Text-to-SQL Agent Settings
Model Selection
You need to select the LLM that will be used in the agentic workflow for Text-to-SQL. The LLM is fully responsible for SQL query generation. We recommend using “High Quality Capable” models to achieve stable and accurate results. Recommended models (tested):-
High Quality (best performance):
- Claude 4 Sonnet
- GPT 4.1
- Claude 3.7 Sonnet
- GPT 4o
-
Sufficient Quality:
- GPT 4.1 mini
- Claude 3.5 Sonnet
- GPT 4o mini
Fuzzy Search
You can enable Fuzzy search to allow the system to search through records even if there are misspellings in the user’s query. Note that Fuzzy search can increase query generation complexity. When the Agent runs with the configured Data Source step, it will produce results based on the chosen settings. The Text-to-SQL retrieval agentic flow will output a structured result from the dynamically generated SQL query, based on the user’s natural language input. The choice between semantic retrieval and SQL retrieval for agents depends on the query type, data structure, scalability needs, and maintenance considerations. For structured files like.csv and .xlsx with precise, structured queries, SQL retrieval is preferred for its efficiency, accuracy, and ability to answer qualitative questions. For natural language queries or when dealing with text fields requiring semantic understanding, semantic retrieval is advantageous. In practice, combining both methods often provides the most flexible and effective solution, especially for agents interacting with users through natural language.
Configure Vector Database
The chosen Vector Database significantly impacts search capabilities, especially regarding hybrid search.Available Options
- Airia DB: This is the default vector database option. The proprietary database supports Hybrid search by default. If Hybrid search is turned off, only dense vectors will be generated and semantic search only will be available for the data source. This is the default vector database option.

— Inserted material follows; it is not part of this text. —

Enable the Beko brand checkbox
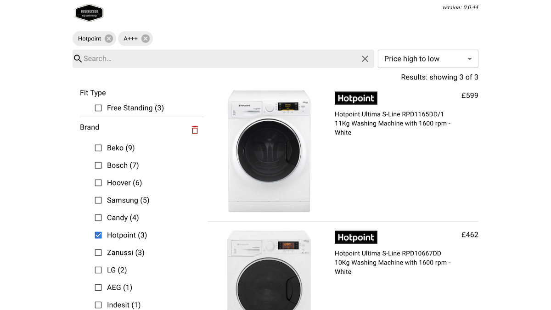This screenshot has height=310, width=551. tap(98, 148)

- Pinecone BYOK (Bring Your Own Key): Depending on the index you provide in your Pinecone database, it can enable Hybrid Search. If the index supports hybrid search (i.e., it’s configured for both dense and sparse vectors), Airia will, by default, generate both sparse and dense vectors in your Pinecone database to enable this capability. Required are Pinecone index name and API key.
- Weaviate BYOK (Bring Your Own Key): Hybrid Search is always available with Weaviate. Weaviate applies Fusion algorithms for ranking results from both keyword (lexical) and semantic searches, enhancing relevance. You can learn more about fusion algorithms in the Weaviate blog. Required are Weaviate endpoint and API key.
- Azure AI BYOK (Bring Your Own Key): Hybrid Search is always enabled by default. Azure AI does not support Fusion algorithms for ranking results. Required are AzureAI endpoint and API key.